Amiable sorts, they told me to get back to them if I needed real answers. Thanks, but I've got a better idea. I'm going to dice up the comments into a form I can use. The following, then, is the interview I wish I'd had. The quotes are real, the context is not.





Which comes first, the song or the video?


Chris: Generally the song comes first, but as the video takes shape, the song may be altered. Imagine video and audio in an arm-wrestling match, drunk, in a DC bar that wouldn't book us, with two female onlookers ... and a Marine who kept handing them drinks.


Delaney being one of the girl onlookers?Delaney: Yes.


So, how closely tied are the creation processes? Delaney: Let's say rope, some cuffs and a hankering.





All of which you supply?


Delaney: Yes.





Enlightening, but not in the way I'd hoped. Maybe it'd be best to try to describe a couple of the videos through the magic of words. "Now It's a Year (and Going on Six Years)" is an artsy-ass found-image-and-illustration collage. The images build in piece by piece from white space, offering a feeling of creation before systematically deconstructing, only to be built back up. The construction and deconstruction roughly Mickey Mouses a spare, jangly piano line. In the last minute and a half, things start exploding.


"Too Clean" places computer screens, network cable and office paper against a bucolic setting. Black-and-white video images of hurried civilization populate the paper as the camera tracks past. Imprisoned on the sheets and stripped of their color, the cultured world suddenly pales in comparison to the simple verdant symmetry of nature. Or something. I don't know.

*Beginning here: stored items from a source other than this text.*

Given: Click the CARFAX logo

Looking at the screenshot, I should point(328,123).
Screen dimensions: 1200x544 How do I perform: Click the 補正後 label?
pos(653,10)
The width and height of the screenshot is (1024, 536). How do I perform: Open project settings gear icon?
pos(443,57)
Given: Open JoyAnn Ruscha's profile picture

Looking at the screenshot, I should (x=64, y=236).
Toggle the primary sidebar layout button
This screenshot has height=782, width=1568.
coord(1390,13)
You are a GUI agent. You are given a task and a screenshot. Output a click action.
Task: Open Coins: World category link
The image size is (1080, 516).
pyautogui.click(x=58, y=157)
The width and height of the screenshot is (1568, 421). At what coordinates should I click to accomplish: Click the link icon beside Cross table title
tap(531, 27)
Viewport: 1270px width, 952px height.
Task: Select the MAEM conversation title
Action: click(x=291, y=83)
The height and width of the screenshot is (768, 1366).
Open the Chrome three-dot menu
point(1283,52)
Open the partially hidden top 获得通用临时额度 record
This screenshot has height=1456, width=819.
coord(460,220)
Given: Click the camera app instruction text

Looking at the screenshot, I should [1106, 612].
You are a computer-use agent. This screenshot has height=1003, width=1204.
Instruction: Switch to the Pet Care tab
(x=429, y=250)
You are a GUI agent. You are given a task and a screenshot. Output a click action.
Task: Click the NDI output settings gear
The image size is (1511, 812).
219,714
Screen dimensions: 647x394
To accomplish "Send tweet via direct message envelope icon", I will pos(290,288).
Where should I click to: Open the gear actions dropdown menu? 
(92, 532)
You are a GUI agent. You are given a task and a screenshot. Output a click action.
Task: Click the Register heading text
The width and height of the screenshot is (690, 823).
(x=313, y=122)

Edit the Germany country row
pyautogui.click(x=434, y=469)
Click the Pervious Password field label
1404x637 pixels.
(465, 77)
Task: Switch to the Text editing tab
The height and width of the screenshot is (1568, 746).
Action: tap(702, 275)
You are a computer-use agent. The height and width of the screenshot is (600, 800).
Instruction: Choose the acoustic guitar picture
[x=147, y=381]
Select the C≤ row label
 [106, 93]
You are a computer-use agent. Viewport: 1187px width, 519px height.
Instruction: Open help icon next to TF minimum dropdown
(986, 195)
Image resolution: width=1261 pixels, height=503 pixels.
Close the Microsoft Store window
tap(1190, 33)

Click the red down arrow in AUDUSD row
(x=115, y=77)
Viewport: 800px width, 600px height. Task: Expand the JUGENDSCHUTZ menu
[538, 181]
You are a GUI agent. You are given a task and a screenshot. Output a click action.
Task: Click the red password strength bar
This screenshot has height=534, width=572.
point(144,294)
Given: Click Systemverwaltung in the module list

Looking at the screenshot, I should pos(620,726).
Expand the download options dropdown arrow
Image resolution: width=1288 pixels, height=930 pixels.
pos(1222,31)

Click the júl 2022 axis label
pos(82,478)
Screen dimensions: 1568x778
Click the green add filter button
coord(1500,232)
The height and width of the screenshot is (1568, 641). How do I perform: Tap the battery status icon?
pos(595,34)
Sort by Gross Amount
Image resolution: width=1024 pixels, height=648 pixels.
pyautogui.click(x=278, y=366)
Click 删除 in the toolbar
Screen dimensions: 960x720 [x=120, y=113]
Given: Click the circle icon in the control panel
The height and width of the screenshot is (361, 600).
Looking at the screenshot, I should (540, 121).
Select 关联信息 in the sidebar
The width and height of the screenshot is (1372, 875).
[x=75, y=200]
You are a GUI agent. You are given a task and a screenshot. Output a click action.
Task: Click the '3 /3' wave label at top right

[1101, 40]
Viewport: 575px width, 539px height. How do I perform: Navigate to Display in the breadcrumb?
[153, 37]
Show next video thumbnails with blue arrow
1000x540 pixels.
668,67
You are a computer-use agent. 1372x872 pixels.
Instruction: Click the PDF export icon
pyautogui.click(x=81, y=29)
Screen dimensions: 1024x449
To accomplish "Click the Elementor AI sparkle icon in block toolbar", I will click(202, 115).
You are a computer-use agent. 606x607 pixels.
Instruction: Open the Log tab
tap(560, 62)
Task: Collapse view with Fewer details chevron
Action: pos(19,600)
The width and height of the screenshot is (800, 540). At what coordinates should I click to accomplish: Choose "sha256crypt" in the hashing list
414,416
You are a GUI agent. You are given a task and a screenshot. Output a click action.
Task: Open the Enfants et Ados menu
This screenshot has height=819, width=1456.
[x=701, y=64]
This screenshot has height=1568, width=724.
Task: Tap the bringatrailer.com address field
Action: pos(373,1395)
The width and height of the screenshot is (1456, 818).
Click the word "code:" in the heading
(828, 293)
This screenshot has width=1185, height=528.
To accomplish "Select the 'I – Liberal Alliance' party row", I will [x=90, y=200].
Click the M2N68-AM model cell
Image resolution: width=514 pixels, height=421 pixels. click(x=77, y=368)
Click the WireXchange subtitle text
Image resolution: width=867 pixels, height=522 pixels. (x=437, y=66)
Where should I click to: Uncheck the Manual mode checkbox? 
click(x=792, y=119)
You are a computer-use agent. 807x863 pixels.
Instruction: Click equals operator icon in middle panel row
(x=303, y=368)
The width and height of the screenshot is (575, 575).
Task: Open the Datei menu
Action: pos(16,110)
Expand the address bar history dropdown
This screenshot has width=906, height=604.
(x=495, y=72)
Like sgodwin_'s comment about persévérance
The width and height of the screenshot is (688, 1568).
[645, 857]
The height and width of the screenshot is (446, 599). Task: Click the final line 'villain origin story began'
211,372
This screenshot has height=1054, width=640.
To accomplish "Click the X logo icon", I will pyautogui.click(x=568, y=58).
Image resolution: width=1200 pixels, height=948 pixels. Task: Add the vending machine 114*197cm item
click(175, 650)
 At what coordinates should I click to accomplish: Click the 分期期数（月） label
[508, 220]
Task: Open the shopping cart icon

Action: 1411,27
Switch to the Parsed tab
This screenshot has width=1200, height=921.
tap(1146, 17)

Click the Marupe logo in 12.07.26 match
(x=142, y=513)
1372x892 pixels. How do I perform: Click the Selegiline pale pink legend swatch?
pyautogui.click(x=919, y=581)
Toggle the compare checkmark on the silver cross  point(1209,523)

I'm an English major; I lack the vocabulary to explain visual art. You know what they say about a picture's worth in words? Well, video is 30 pictures a second, and each song is like eight minutes long, feel me? I'd need a million words to describe these videos. I don't have that kind of room. Also ... I'm a hack.


The point I'm failing to make is that Invisible create voluminous layers of music -- each erudite as hell while still rocking like landslides. Their visual presentation strikes exactly the same balance, adding further layers of imagery. Potent alone, the audio/visual fusion creates something greater still. Corporate America, I believe, calls that adding value. The Happy Meal and the toy inside, for example, synergize to create a unique and family-friendly dining experience. So it is, too, with Invisible.


That is to say: hearing the music without experiencing the visuals, by my calculation, loses two-thirds of the effect. As mentioned, though, the music alone has this unhurried, artsy rock quality, like watching Headbanger's Ball on Vicodin with Steven Hawking.


... No, it's not really like that at all.


Look, all I'm saying is: Multiply awesome (this group's music) by a factor of three, and you'll have an inkling of Invisible's live audio/visual power.